Data items
****

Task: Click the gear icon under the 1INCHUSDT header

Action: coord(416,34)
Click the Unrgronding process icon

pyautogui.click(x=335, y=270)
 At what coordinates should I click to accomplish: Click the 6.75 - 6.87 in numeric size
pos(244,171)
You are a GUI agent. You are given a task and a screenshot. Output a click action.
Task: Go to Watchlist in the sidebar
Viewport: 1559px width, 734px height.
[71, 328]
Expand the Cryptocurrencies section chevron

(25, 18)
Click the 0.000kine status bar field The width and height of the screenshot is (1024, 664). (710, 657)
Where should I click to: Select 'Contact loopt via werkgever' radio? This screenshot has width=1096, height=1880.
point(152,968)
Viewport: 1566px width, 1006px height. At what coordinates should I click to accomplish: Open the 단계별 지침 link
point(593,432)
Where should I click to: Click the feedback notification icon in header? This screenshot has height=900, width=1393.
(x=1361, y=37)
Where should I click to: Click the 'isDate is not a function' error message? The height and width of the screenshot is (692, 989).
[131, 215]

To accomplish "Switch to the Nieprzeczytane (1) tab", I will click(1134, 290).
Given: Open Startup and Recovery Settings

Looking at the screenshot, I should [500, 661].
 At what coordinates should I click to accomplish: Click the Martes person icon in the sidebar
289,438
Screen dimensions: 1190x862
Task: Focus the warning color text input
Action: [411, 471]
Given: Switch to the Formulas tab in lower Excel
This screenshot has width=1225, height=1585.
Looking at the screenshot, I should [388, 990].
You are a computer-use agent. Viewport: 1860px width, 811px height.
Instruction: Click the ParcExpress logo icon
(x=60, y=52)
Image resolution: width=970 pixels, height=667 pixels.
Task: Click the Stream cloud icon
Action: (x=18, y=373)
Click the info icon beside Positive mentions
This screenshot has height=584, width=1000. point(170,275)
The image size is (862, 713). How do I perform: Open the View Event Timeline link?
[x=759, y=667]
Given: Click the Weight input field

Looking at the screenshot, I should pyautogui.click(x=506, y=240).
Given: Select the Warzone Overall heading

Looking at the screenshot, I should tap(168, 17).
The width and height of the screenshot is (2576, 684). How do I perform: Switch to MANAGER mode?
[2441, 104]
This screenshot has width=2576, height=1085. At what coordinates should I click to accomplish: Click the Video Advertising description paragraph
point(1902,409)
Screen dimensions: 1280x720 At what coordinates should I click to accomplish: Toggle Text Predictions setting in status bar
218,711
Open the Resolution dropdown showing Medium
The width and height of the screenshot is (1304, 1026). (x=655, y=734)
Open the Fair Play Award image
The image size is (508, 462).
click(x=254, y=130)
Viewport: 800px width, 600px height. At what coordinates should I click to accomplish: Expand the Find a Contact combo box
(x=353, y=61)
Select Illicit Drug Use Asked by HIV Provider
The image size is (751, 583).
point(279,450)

****

TASK OBJECTIVE
Look through the records above for the word "agent" and state how many lines contain it, giving the number alone.

TASK SOLUTION
2